===== PASSAGE PROVIDED =====

Reputation: 1476
I have a maven property question I can't find referred to in the Docs. From the command line I will input the property "from.command". This property will always be present.
mvn deploy -Dfrom.command=COMMANDVALUE
Inside the pom.xml I will specify another property:
<properties>
<from.pom>POMVALUE</from.pom>
</properties>
This property will some times be there and other times be missing.
I want to have a third property named used.value
I want used.value to be set to the value of "from.pom" if that property is present otherwise it should be set to the value of "from.command"
This need arrises because I need to run maven builds from another script and I don't want the script to have to inspect all pom files.
Is this possible?
Upvotes: 2
Views: 3571
Reputation: 137064
You could use the build-helper-maven-plugin:bsh-property
mojo.
<plugin>
<groupId>org.codehaus.mojo</groupId>
<artifactId>build-helper-maven-plugin</artifactId>
<version>1.10</version>
<executions>
<execution>
<id>bsh-property</id>
<goals>
<goal>bsh-property</goal>
</goals>
<configuration>
<properties>
<property>used.value</property>
</properties>
<source>
used.value = project.getProperties().getProperty("from.pom", session.getUserProperties().getProperty("from.command"));
</source>
</configuration>
</execution>
</executions>
</plugin>
This goal enables to write BeanShell scripts. It automatically defines the variable project
as the actual Maven project and session
as the executing Maven session.
The script above gets the property "from.pom"
from the Maven project's properties, and defaults to the "from.command"
property set on the command line. It sets it to the used.value
variable, which is then exported as a Maven property by the plugin after execution of the script. Command line properties are retrieved from the Maven session with getUserProperties()
:
The user properties have been configured directly by the user on his discretion, e.g. via the
-Dkey=value
parameter on the command line.
This goal automatically binds to the validate
phase, which is the first phase that is run in the default lifecycle, so you will be able to use ${used.value}
as a property inside the rest of the build.

=====

EXERCISE REQUIREMENTS:
**A)** Transcribe everything in the Maven property thread from "from the Maven project's" down to "of the build.".
**B)** Answer these questions about the Maven property thread:
(i) What value does the command line shown assign to from.command?
(ii) Which version of the build-helper-maven-plugin appears in the configuration?
(iii) To which phase does the goal automatically bind?

===== EXTRACTED INFORMATION =====

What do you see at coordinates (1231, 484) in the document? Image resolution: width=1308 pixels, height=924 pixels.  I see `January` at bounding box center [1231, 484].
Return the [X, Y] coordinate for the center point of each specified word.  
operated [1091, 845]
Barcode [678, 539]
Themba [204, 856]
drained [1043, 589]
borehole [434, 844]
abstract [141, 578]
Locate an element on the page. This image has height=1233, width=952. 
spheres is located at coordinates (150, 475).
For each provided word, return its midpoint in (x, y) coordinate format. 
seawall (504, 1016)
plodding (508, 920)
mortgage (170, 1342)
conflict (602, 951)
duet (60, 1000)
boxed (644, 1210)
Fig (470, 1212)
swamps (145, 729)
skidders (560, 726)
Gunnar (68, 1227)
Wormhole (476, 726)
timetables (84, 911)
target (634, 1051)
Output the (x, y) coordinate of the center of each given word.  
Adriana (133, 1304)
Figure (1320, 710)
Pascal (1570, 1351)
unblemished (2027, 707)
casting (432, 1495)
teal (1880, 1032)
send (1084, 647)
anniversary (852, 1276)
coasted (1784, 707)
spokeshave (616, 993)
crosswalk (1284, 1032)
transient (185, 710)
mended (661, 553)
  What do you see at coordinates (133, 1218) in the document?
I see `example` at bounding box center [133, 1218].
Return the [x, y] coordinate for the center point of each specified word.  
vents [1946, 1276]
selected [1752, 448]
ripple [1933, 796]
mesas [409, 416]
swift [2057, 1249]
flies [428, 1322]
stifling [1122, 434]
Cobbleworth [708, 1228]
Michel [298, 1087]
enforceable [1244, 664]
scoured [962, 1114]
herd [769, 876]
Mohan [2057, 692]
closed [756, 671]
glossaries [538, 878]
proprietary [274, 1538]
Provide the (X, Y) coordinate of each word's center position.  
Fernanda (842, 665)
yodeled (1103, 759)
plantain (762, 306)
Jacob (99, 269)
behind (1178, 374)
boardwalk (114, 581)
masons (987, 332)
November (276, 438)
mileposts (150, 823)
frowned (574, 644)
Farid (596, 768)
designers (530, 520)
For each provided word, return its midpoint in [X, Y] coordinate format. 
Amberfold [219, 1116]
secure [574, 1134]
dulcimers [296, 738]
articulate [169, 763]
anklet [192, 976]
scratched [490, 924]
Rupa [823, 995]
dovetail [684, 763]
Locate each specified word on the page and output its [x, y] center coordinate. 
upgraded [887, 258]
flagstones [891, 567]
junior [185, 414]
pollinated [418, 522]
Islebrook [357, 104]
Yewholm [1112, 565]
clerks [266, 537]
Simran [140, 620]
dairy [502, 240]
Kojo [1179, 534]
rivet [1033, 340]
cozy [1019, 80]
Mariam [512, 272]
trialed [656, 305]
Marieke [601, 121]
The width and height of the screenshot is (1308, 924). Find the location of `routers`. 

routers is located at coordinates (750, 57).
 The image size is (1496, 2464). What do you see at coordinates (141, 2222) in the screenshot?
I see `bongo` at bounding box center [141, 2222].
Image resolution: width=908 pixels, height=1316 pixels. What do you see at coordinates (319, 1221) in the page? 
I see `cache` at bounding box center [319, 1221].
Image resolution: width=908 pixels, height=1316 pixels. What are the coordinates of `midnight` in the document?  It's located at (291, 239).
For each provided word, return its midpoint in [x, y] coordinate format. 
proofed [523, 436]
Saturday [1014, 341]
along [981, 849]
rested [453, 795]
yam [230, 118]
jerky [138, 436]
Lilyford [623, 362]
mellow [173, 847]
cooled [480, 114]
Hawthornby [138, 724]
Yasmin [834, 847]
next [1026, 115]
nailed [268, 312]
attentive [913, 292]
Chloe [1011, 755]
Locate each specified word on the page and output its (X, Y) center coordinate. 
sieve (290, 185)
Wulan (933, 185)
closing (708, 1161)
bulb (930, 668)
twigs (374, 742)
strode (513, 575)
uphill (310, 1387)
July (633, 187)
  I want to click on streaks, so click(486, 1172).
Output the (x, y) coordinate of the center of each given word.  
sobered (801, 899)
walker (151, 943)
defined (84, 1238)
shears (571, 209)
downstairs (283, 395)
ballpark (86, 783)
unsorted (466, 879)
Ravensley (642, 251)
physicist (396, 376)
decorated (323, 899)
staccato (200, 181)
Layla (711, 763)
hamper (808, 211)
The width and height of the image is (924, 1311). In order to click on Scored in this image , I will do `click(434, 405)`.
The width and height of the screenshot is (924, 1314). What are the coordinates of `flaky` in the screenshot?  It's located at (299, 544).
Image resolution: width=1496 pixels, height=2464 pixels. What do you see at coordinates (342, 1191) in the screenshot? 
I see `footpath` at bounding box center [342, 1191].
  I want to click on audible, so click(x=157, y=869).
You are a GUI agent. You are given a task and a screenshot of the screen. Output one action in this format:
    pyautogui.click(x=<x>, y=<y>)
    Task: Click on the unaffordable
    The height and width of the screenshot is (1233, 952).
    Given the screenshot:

=====

EXERCISE RESULTS:
**A)**
from the Maven project's properties, and defaults to the "from.command"
property set on the command line. It sets it to the used.value
variable, which is then exported as a Maven property by the plugin after execution of the script. Command line properties are retrieved from the Maven session with getUserProperties()
:
The user properties have been configured directly by the user on his discretion, e.g. via the
-Dkey=value
parameter on the command line.
This goal automatically binds to the validate
phase, which is the first phase that is run in the default lifecycle, so you will be able to use ${used.value}
as a property inside the rest of the build.

**B)**
(i) COMMANDVALUE
(ii) 1.10
(iii) The validate phase